Snaerós Sindradóttir, 34 anni, è una figura prominente nel panorama culturale islandese, essendo giornalista, docente universitaria e proprietaria di una delle gallerie d’arte più celebri di Reykjavík. Da un anno, Sindradóttir ricopre anche il ruolo di direttrice esecutiva del Movimento europeo, l’organizzazione che sostiene l’ingresso dell’Islanda nell’Unione Europea. «Penso che la nostra sicurezza sarebbe molto meglio garantita se entrassimo nell’Unione», afferma al telefono dalla capitale islandese, riporta Attuale.
Il pareggio nei sondaggi
Attualmente, l’Islanda non fa parte del gruppo dei Paesi ufficialmente candidati a entrare nell’Unione Europea. I negoziati di adesione erano stati avviati nel 2009, ma la richiesta è stata ritirata unilateralmente nel 2015 dal governo islandese. Tuttavia, l’Islanda potrebbe rivisitare questa decisione presto. Il 29 agosto, infatti, il Paese si prepara a un referendum per decidere se riaprire i negoziati di adesione con la Commissione europea. Secondo un recente sondaggio condotto dal gruppo DV, i favorevoli all’adesione si attestano al 53% mentre i contrari sono al 47%, segnalando una situazione di sostanziale incertezza.

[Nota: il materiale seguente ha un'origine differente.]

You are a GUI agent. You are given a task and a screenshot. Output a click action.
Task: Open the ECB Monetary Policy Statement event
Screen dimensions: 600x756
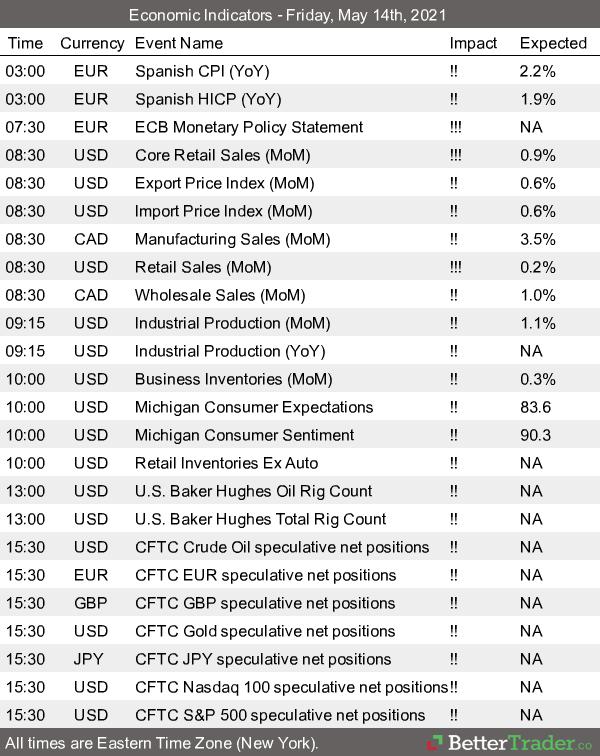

Il dibattito sull’adesione all’Unione Europea spacca l’opinione pubblica islandese. Anche in caso di vittoria del «sì», si tratterebbe solo di un primo passo, dato che l’eventuale adesione richiederebbe un ulteriore referendum.
Il ruolo di Donald Trump
Un fattore cruciale nella riscoperta della possibilità di adesione all’UE da parte dell’Islanda è stata la minaccia di annessione della Groenlandia da parte di Donald Trump. «Non è molto rassicurante il fatto che più volte il presidente americano, in apparenza confuso, abbia detto Islanda invece di Groenlandia», commenta Sindradóttir, che ha temporaneamente lasciato la sua galleria per guidare la campagna a favore del referendum.
Meno abitanti di Malta
Con una popolazione di appena 400 mila abitanti, l’Islanda sarebbe il Paese meno popoloso dell’UE. Attualmente, non dispone di un esercito e la sua sicurezza è garantita dalla NATO, di cui è tra i membri fondatori. A questo si aggiunge un accordo di difesa con gli Stati Uniti, che ha visto la presenza di basi militari vicino a Reykjavík fino al 2006. L’amministrazione Trump ha reso più incerta questa sicurezza, spingendo Sindradóttir a commentare: «Data la congiuntura geopolitica, sarebbe più saggio fare affidamento sui nostri veri alleati e amici in Europa».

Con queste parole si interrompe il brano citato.